-- Tarea 1 --
Según el fragmento, ¿quiénes se asombran de los frutos que se ven en los neófitos?
-- Tarea 2 --
Por favor, indique si cada afirmación coincide con el fragmento y responda sí o no, citando las palabras que lo deciden: (a) Acosta dejó con el tiempo de defender su opinión. (b) El tema se presenta como un punto marginal en la acción misionera. (c) Los Padres acometieron la empresa con oposición de todos.

-- Fragmento --
Acosta nunca dejó de defender esta opinión, y en sendas cartas y consejos vuelve sobre este tema. No es un punto marginal en la acción misionera. Es parte integrante de la práctica pastoral entre indígenas, y una pieza maestra en el desarrollo de la vida cristiana en América. La expresión teológica de la visión de la misión en Acosta en ella se concentra: “La experiencia misma lo ha demostrado ampliamente. Cuantos indios comulgan hasta hoy de manos de nuestros Padres (que han acometido con riesgo esta empresa con oposición de todos), descuellan sobre los demás con tal limpieza de vida, con tal temple de espíritu, con tal sentido de la fe y, en fin, con tales inclinaciones en su vida entera, que con razón se asombran los propios sacerdotes y reconocen llanamente que se ven frutos más copiosos y llamativos de este pan súper celestial en los neófitos que en los demás. Y no sin razón, porque nos aventajan en fe y en devoción, y de ello tenemos nosotros mismos sobrada experiencia”.[42]

La «peste idolátrica»

-- Información proporcionada --

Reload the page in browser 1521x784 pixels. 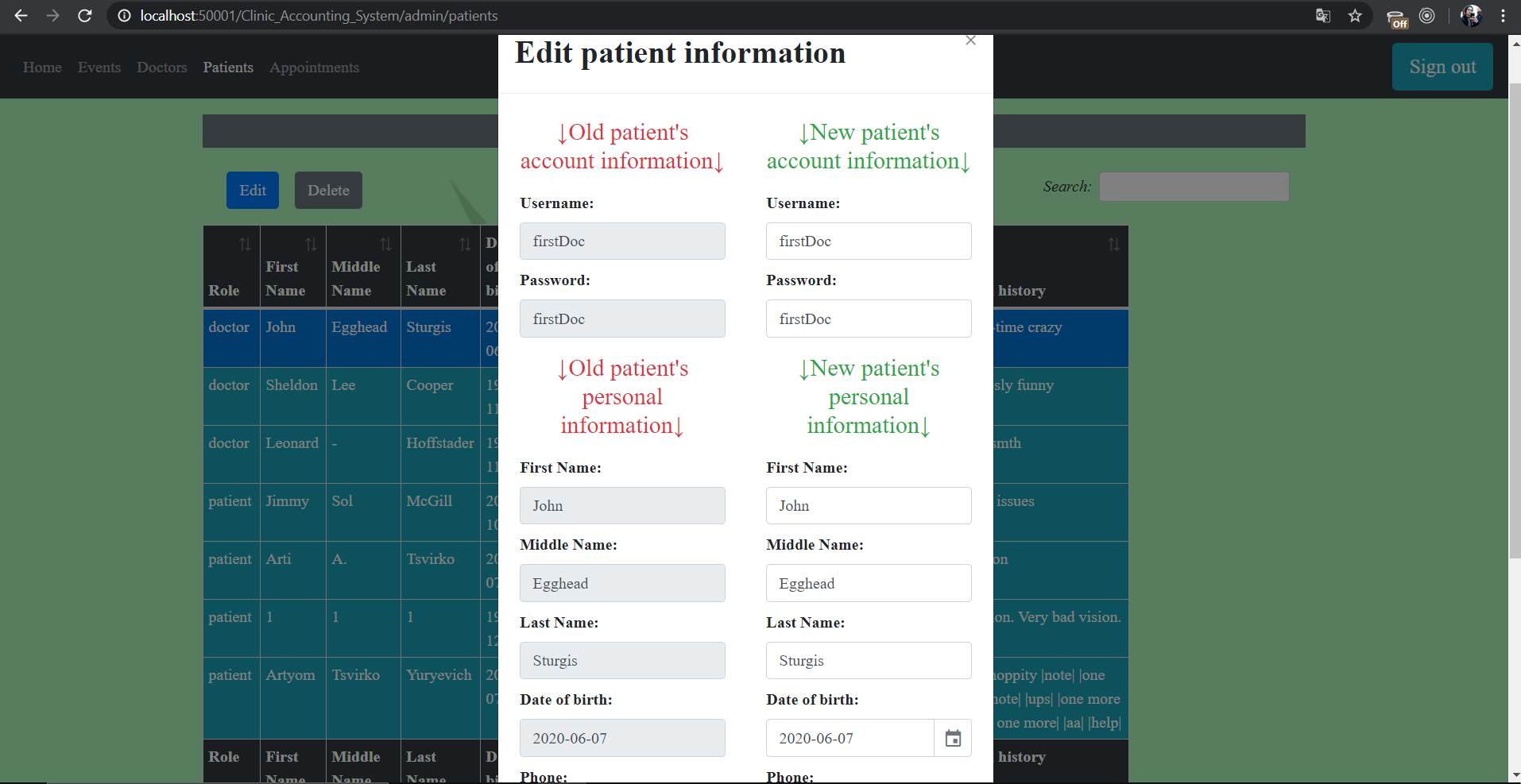tap(85, 16)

-- Respuesta del ejercicio 1 --
Los propios sacerdotes.

-- Respuesta del ejercicio 2 --
(a) No: “Acosta nunca dejó de defender esta opinión”.
(b) No: “No es un punto marginal en la acción misionera”.
(c) Sí: “que han acometido con riesgo esta empresa con oposición de todos”.